No More Resolutions
How to Make Changed That Stick This New Year
By Tessa Thomas
First, I’ll preface this article by saying that I am not a perfect human, nor do I pretend to be one. We all have our challenges and moments of weakness, but my hope is that this article will help you keep those moments fewer and farther between feelings of strength and confidence.
There aren’t many days left in 2017, and at this time of the year, it’s common to begin looking ahead to what 2018 will bring. What do you want to accomplish? Where do you see yourself this time next year? It’s of no surprise that January is the busiest month of the year for health clubs, because frequently the answers to these questions—I want to lose weight or this time next year I want to have completed my first 10K race—lead people to the gym, with resolutions to make changes.
A resolution is defined as a firm decision to do or not to do something. The question is, if resolutions are such “firm” decisions, why are health clubs super busy in January and comparatively empty in March? What happens during those first three months of the year to those resolute and eager to make changes? If we look closely, there’s a very important word in the definition of resolution—decision.

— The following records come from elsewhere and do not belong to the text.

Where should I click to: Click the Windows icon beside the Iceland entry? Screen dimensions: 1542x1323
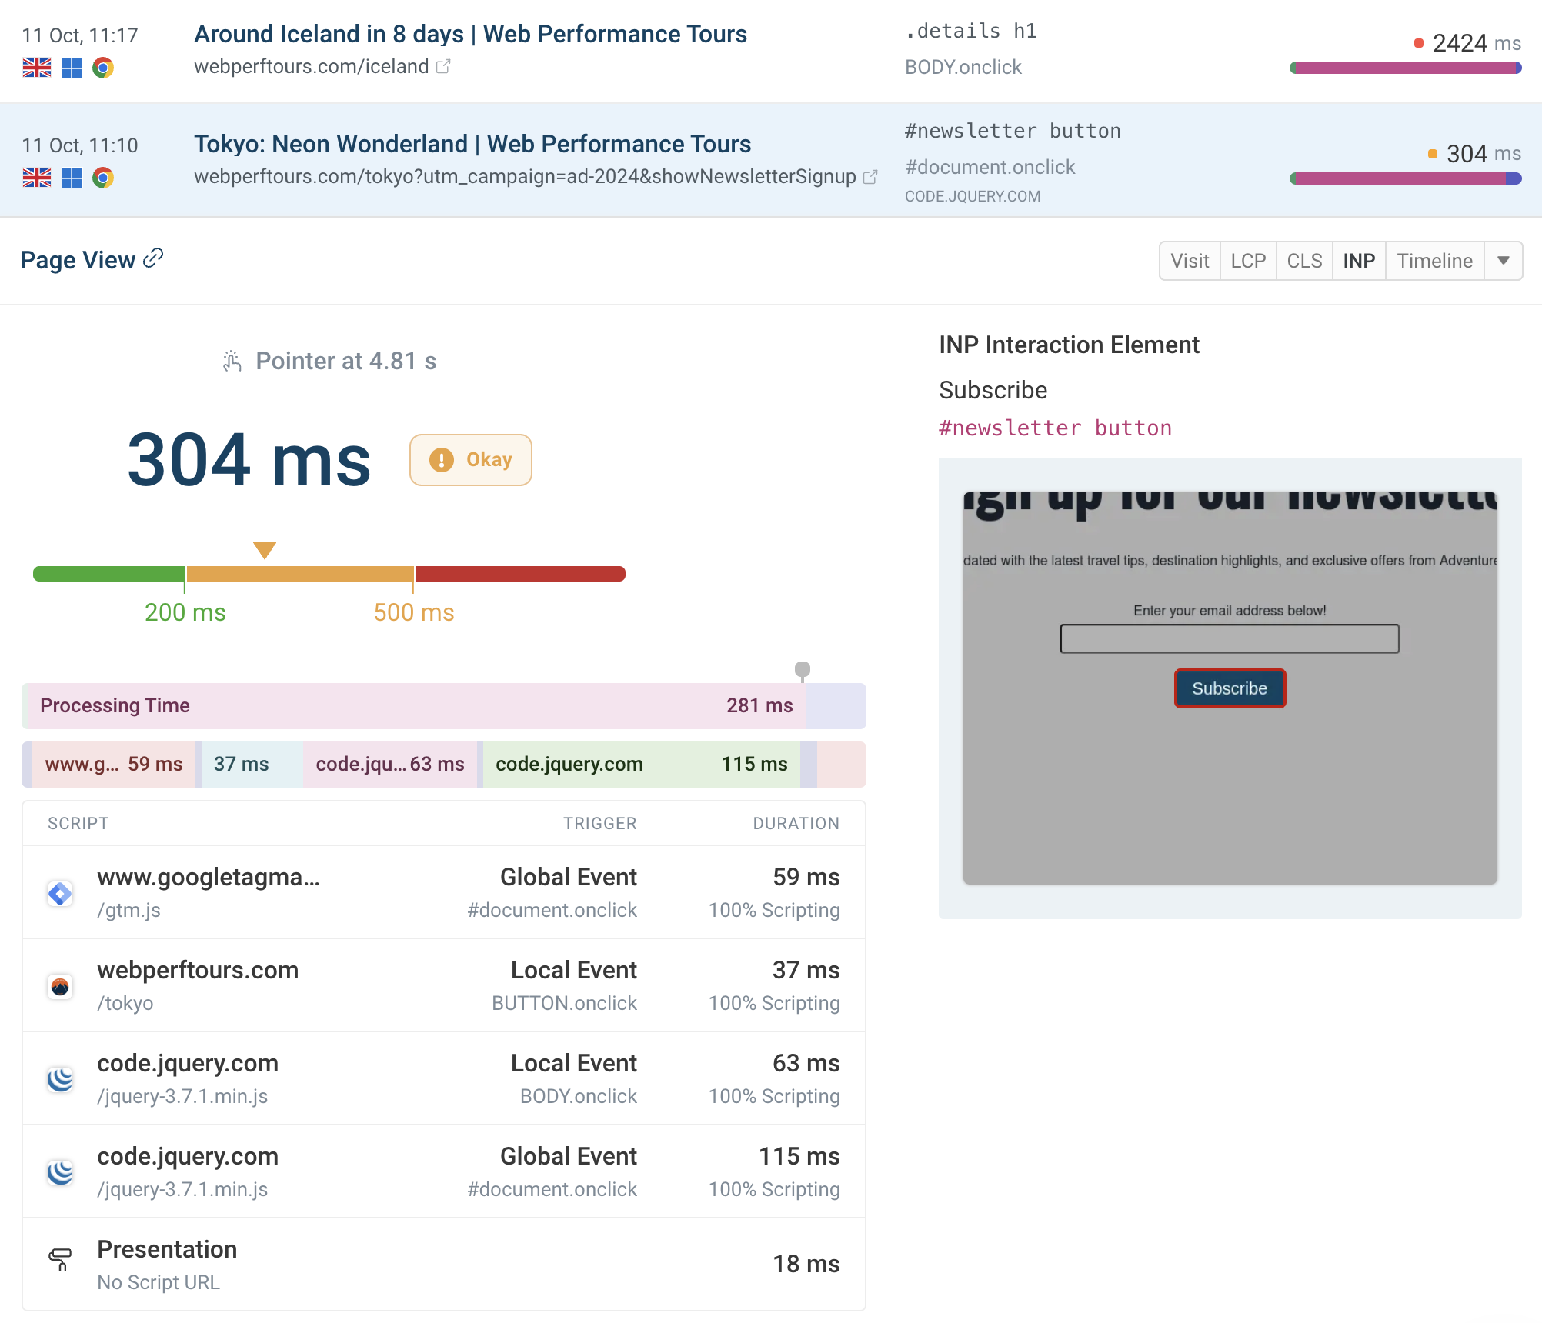pos(70,68)
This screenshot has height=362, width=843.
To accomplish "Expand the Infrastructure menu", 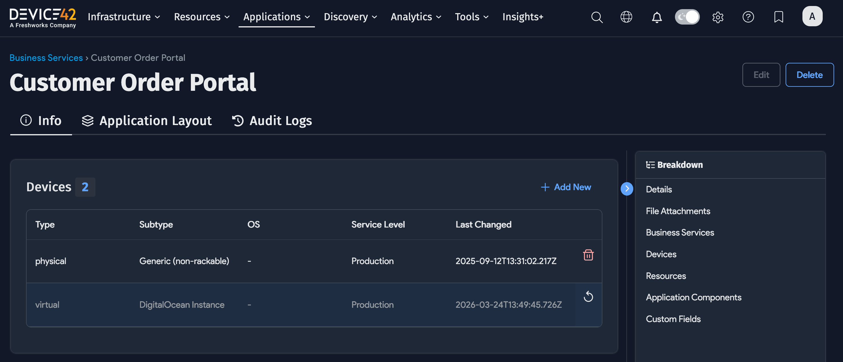I will (124, 17).
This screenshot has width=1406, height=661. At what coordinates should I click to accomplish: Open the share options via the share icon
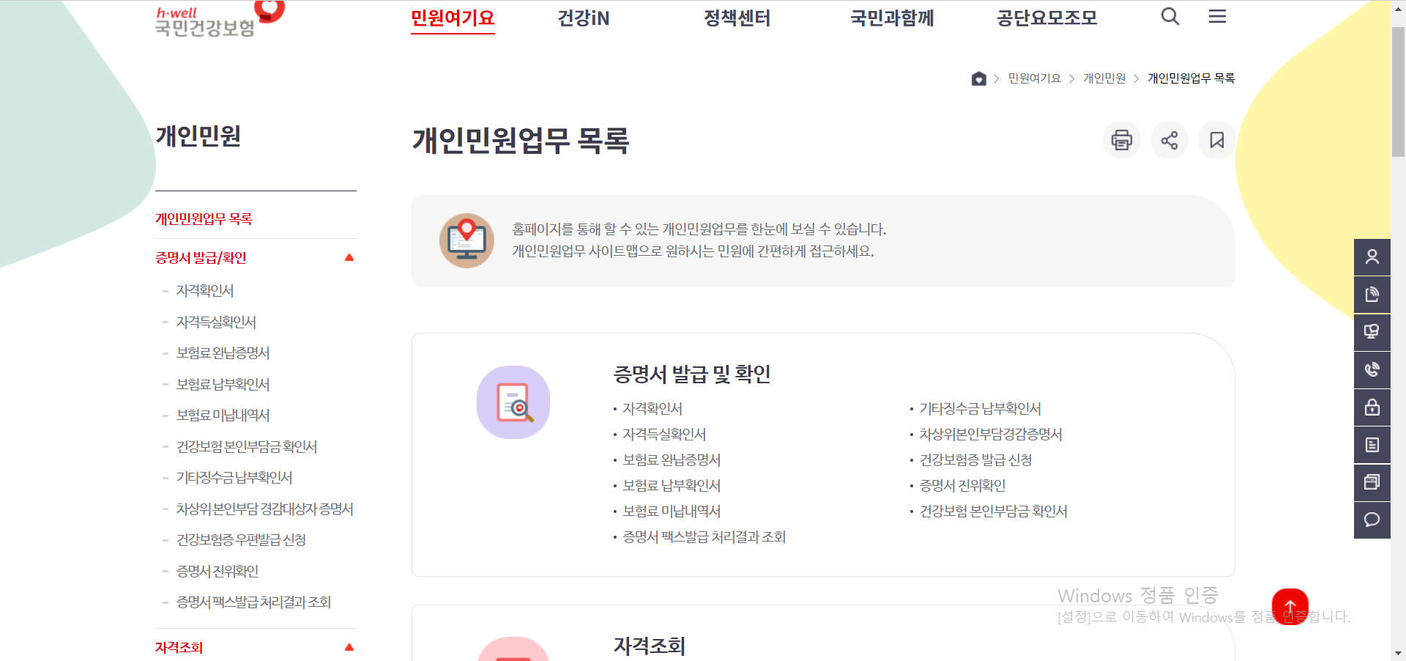pyautogui.click(x=1169, y=140)
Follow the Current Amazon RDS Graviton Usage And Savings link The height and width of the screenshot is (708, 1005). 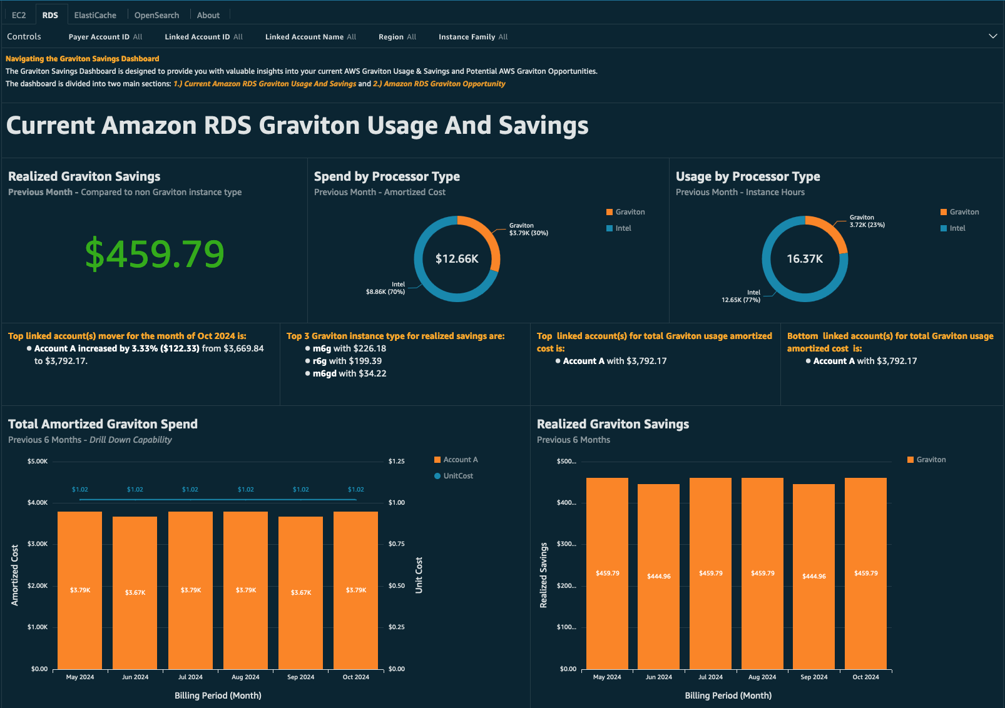pyautogui.click(x=265, y=83)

Every decision that we make takes effort. The harder the decision is, the more taxing it is both mentally and physically. Whether or not to eat a balanced breakfast, to skip the sugar in your morning coffee or tea, to have a banana instead of the Christmas cookies at work, or to go for a quick mid-morning walk on your break instead of sitting and poking around Instagram are a list of common decisions that need to be made—and that’s just leading up to lunch! Not to mention what to pack the kids for lunch, what to wear to work, and when to book that dentist appointment you’ve been meaning to get to. It can be exhausting. By the time the decision to go to the gym at 5:30 pm rolls around decision fatigue has set in and your willpower reserves are depleted. That once “firm” decision is now mush.
So, how do we make this easier, how can we stick to our resolutions? I would argue that instead, we don’t make resolutions at all, that in fact the easiest way to get to the gym at 5:30 pm is to make it as close to a non-decision as possible, to instead turn it into an act that aligns with a principle.
Principles can be defined as fundamental truths that serve as the foundations for behaviour that gets you what you want out of life. To me, that sounds much more powerful than making a “firm decision.” Isn’t this what we are all looking for? To get what we want out of life—to finally lose the excess weight, to actually run the 10K? A resolution is something you do; a principle is fundamental to who you are. Consistently operating with principles diminishes decision fatigue—when was the last time you thought about whether or not to show respect to your elders? It’s who you are, a person who respects their elders. I’m making an assumption here, but I’m guessing this is likely to be true.
Principles are bolstered by habits; they are like the frequently used ingredients in your recipes, those herbs, and spices that you have stocked up and go to daily without much thought to make cooking easier. When we look back at our decision-fatigued morning from earlier, we can see that all of those actions can be grouped together and tackled by two principles, two of my own:
- Eat better, feel better
- The body was built to move
Remember, principles are fundamental truths. This is important because it means that you really can’t argue with them—it’s difficult to imagine a world where eating better, for me defined as eating healthy, whole foods, will not have a positive effect on how you feel.
Let’s break this down further into the habits or those key ingredients, that can support these principles, again these are my own:
- Eat better, feel better
a) Realize that YOU have control over everything that you eat
b) Create an environment where temptations are little to non-existent by leaving the unhealthy stuff at the grocery store
c) Read food labels to check for ingredients that do not support this principle
d) When indulging, still seek out high-quality ingredients void of additives, preservatives and artificial anything
- The body was built to move
a) Think about your future self and how you want to move when you’re 80
b) Avoid sitting for extended periods of time as much as possible
c) Incrementally increase strength, mobility and flexibility
I know that when I practice these habits it’s much easier to eat better and in turn feel better as well as to find time to move my body. It means that in the morning when I am looking to eat a balanced breakfast there are no muffins, cereals or donuts around because I left them at the grocery store, that I don’t actually want to put sugar in my tea because over the course of the day I know that each teaspoon will add up, that unless those Christmas cookies at work were homemade with love and high-quality ingredients excluding additives, preservatives and artificial anythings I’m not eating them, and that going for a mid-morning walk, though not taxing, is an opportunity to simply move my body.
At this point these decisions have become almost automated for me, I don’t think about them nearly as much as you may think. I have made it easier to eat better and move my body—fundamental principles in leading and advocating for a healthy and active lifestyle.
What are your principles? And, do your habits align with your principles? To make a change it has to be deeper than wanting to lose 20 lbs, go to the gym three times a week or run a 10K, why do you want to do these things? Develop your own principles around these ideas, examples could be:
- Be present for my family
- Die young, as late as possible
Instead of making resolutions this New Years’ Eve, begin now, start taking action every, single, day in the direction of your principles. It will take time, but it is the most efficient and effective path to getting what you want out of life. To misquote Oprah, you can have it all, just not all on January 1.